IT IS often remarked, particularly when people unexpectedly encounter a familiar face in a faraway place, that the world we live in is indeed a small one.

This truism was perfectly demonstrated by the experiences of Adolphe Rapp, of Bernard Street, Southampton, a photographer and a familiar figure at The Dell, who was often seen with his camera chronicling the fortunes of the Saints each week.

Mr Rapp, who was a French citizen, was one of the first Frenchmen living in England to respond to his country’s call to fight under the tricolour, and for 19 days took part in the fighting in northern France, escaping unscathed.

Interpreter After this, he was attached to the British Army for his linguistic ability operating in Flanders as an interpreter.

It was here in the course of a prolonged battle for a road to Calais that he was left badly wounded on the field – being shot through the leg by a rifle bullet, and having his arm torn by shrapnel.

For 29 hours he was left unattended on the battlefield, until he was discovered by a British Royal Army Medical Corps man who was surprised to find that the wounded Frenchman spoke uncommonly good English.

And he was even more surprised when Rapp added that he was in business in Southampton.

By a curious coincidence the rescuer was another Southampton man, Donald Eliott, who, as he placed the injured man on the ambulance train to the base hospital, pledged to inform his friends of his predicament, a promise that was promptly fulfilled.

Later that week Mrs Rapp received reassuring news from her husband on one of the regulation postcards issued to the Army.

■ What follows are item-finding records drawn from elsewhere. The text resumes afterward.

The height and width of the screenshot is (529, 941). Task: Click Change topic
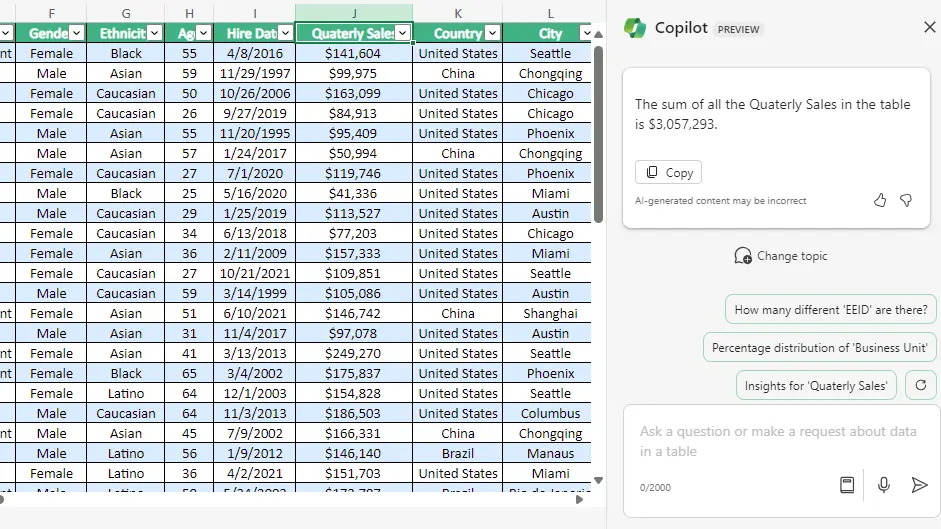pyautogui.click(x=781, y=256)
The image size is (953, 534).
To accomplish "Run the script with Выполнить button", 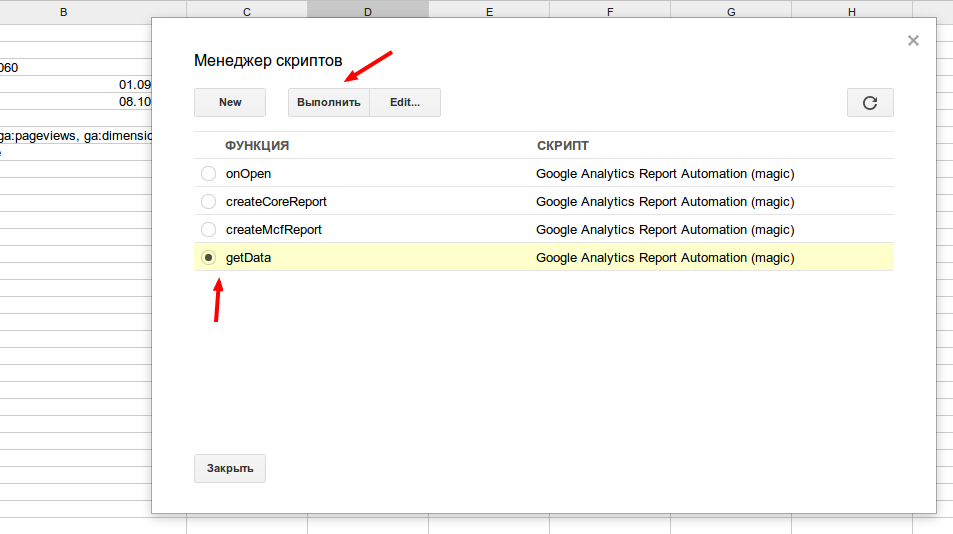I will [329, 102].
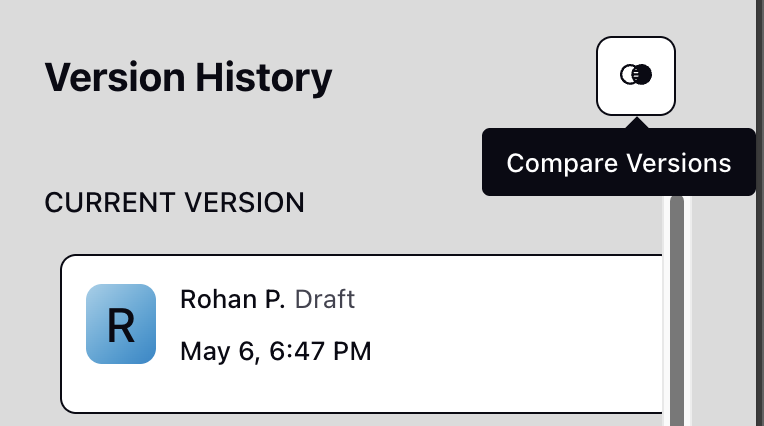Click empty space inside the version card

click(x=512, y=334)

Reputation The postcard, which was to the point and absent of any superfluous phrases, bore a Calais postmark and simply read: “I have been admitted into hospital and am going on well.

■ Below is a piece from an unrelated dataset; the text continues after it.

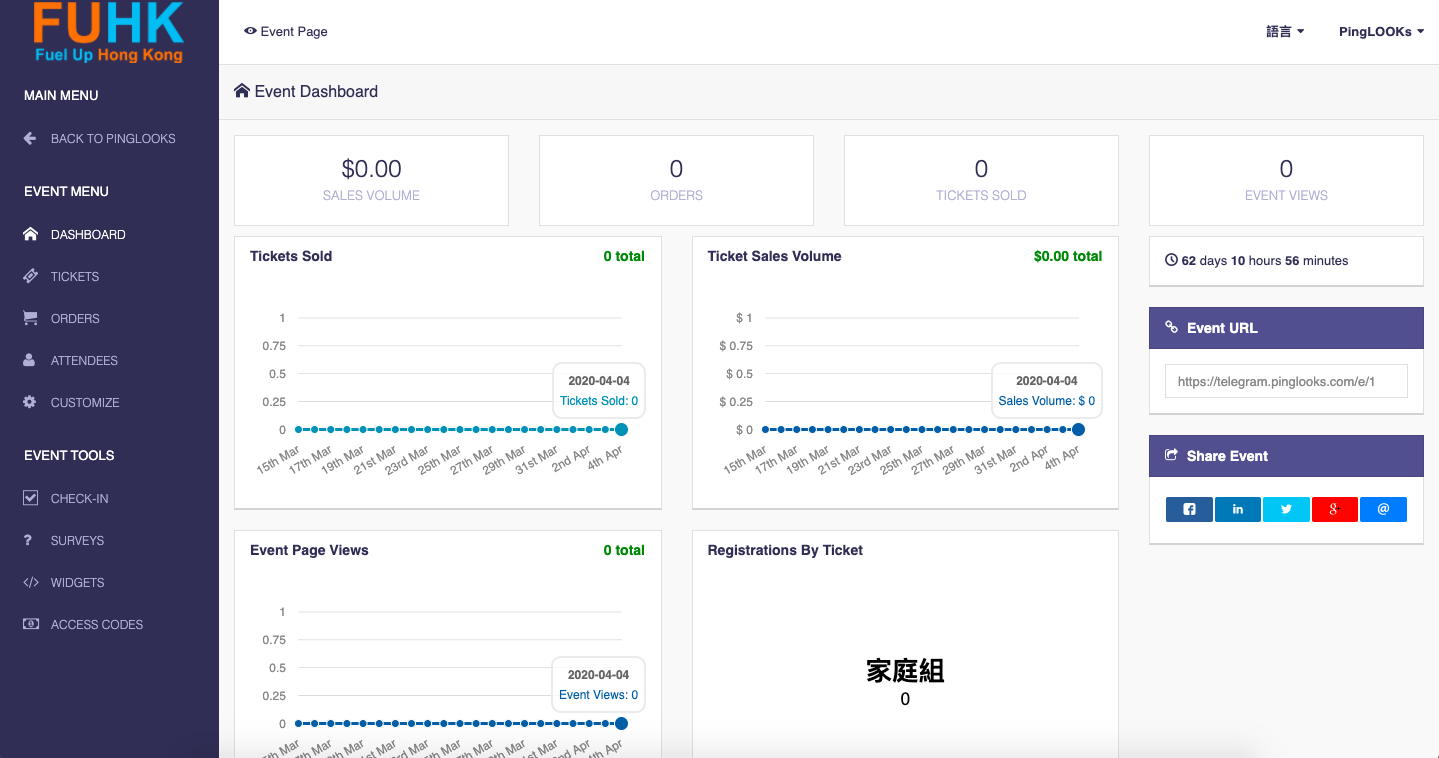Expand the 語言 language dropdown

pos(1285,32)
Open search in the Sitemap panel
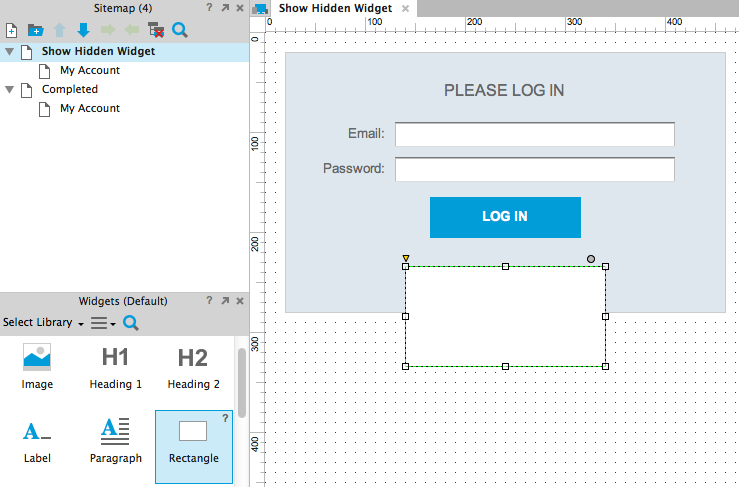This screenshot has height=487, width=739. click(x=180, y=30)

“I have received your letter. Letter follows at the earliest opportunity.”

In the years before the outbreak of the First World War, Adolphe Rapp forged quite a reputation as a notable photographer in Southampton, with his numerous, yet rare, photographs treasured by collectors to the present day.

Arriving in Southampton in October 1902 from Port Elizabeth in South Africa, it wasn’t long before Rapp settled in the town and set up his photography business, which saw him become a familiar presence along the touchline of The Dell where he snapped hundreds of photographs of footballers and crowd scenes between the years of 1905 and 1914.

In 1910 Rapp tied the knot with his Southampton-born sweetheart Rose Howell, with the fruitful marriage bearing two sons named Victor and Leon.

Two years later Adolphe made a trip to Argentina alone but returned to Southampton prior to being sent to France with the war.

Despite being injured, Adolphe Rapp survived the war and returned to Southampton for a number of years before he and his family moved to Sydney, Australia, in 1920.